The main difference in types of wine is color. Wine gets its colors from tannins, a naturally occurring substance in grapes and other fruits that give a bitter and dry flavor.

White and blush wines usually have very little tannins, making them sweet and easy to drink. Red wines contain a lot of tannins, giving a blood-like color and rich taste.

“The variety and complexity of wine is the most interesting to me,” said Daniel Larason, a horticulture & landscape architecture major and member of the CSU Vines to Wine club.  “There is so much out there you could not get bored with.
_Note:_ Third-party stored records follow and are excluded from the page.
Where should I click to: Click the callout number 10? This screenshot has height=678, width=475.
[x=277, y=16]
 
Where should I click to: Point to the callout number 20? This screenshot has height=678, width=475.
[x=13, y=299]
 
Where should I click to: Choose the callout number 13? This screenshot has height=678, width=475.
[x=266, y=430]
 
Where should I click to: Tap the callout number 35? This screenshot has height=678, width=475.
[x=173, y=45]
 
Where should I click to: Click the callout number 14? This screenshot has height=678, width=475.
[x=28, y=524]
There is always something to learn with this drink.”

Although there is a lot to learn, here is a beginners guide to selecting a wine that will appeal to your individual flavor pallet: 

Wine at Café Vino, 1200 S. College Ave. (Photo: Ashley Haberman)

Popular Reds

Cabernet sauvignon– Full-bodied, meaning it contains lots of tannins with herbal notes.


Flavor: Black cherry, spicy and oaky.

Fun Fact: Cabernet sauvignon is the most popular wine variety in the world.
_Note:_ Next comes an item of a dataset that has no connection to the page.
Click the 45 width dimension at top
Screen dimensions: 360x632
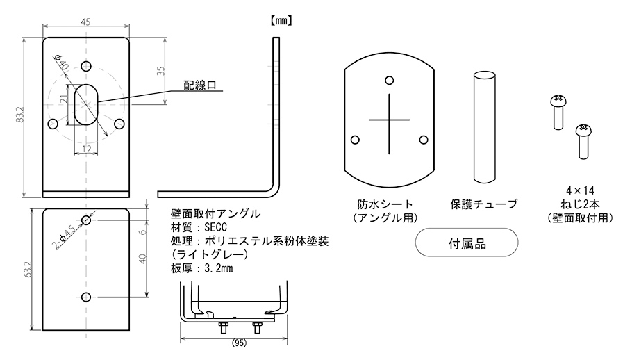(85, 22)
Try: Carbernet and Merlot blend from Lost Prairie Winery 

Merlot –Less tannic than Cabernet sauvignon.

Flavor: Fruity, spicy, and very soft.

Fun Fact: Because Merlot wine is so sensitive to light, this wine will have an orange tinted rim.

Try: Grand Valley Merlot from Ten Bears Winery 

Pinot Noir- High acidity and low tannins. 

Flavor: Roses, fruits, and currant. If you like this wine, try Pinot Grigio and Pinot Blanc. These are simply color mutations of the Pinot Noir grape and produce similar taste.

Fun fact: This wine is thought to be 2,000 years old.

Try: 5680’ Vineyard Pinot Noir 


Popular Whites

Chardonnay: This wine was most popular throughout the 1990’s and can be made into sparkling or still.

Flavor: Velvety taste with citrus and oaky flavors.

Fun Fact: Chardonnay grapes originated in eastern France but are now grown wherever wine is produced, from England to New Zealand.

Try: Bin Green and Gold Ram’s White from Ram’s Point Winery

Sauvignon blanc- Different from Chardonnay because of its green and herbaceous flavors.

Flavor: Lime, green apple, or white peach (sometimes bell pepper or jalapeño). This wine is considered fairly dry in taste.

Fun Fact: The name Sauvignon Blanc means “Wild White”.

Try: Alias Sauvignon Blanc 2016 from the Colorado Wine Company 

Riesling- This German wine is very complex and layered. It’s fruity but with a healthy amount of tannins.

Flavor: Apple, lime blossom, and pear. This wine is usally sweet and fruity. If you are looking for something more zesty, ask for a “dry” Reisling.

Fun fact: Reisling is considered the versatile  food pairing wine because of its high acidity and different levels of sweetness.